Give back exactly the lines from the one containing "You are a GUI" through the end of the records, including both, and no others.

::: Extracted material :::

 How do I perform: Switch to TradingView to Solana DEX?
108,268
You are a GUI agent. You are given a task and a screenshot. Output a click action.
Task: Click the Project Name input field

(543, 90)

:::

▸ Finished exercise
You are a GUI agent. You are given a task and a screenshot. Output a click action.
Task: Click the Project Name input field

(543, 90)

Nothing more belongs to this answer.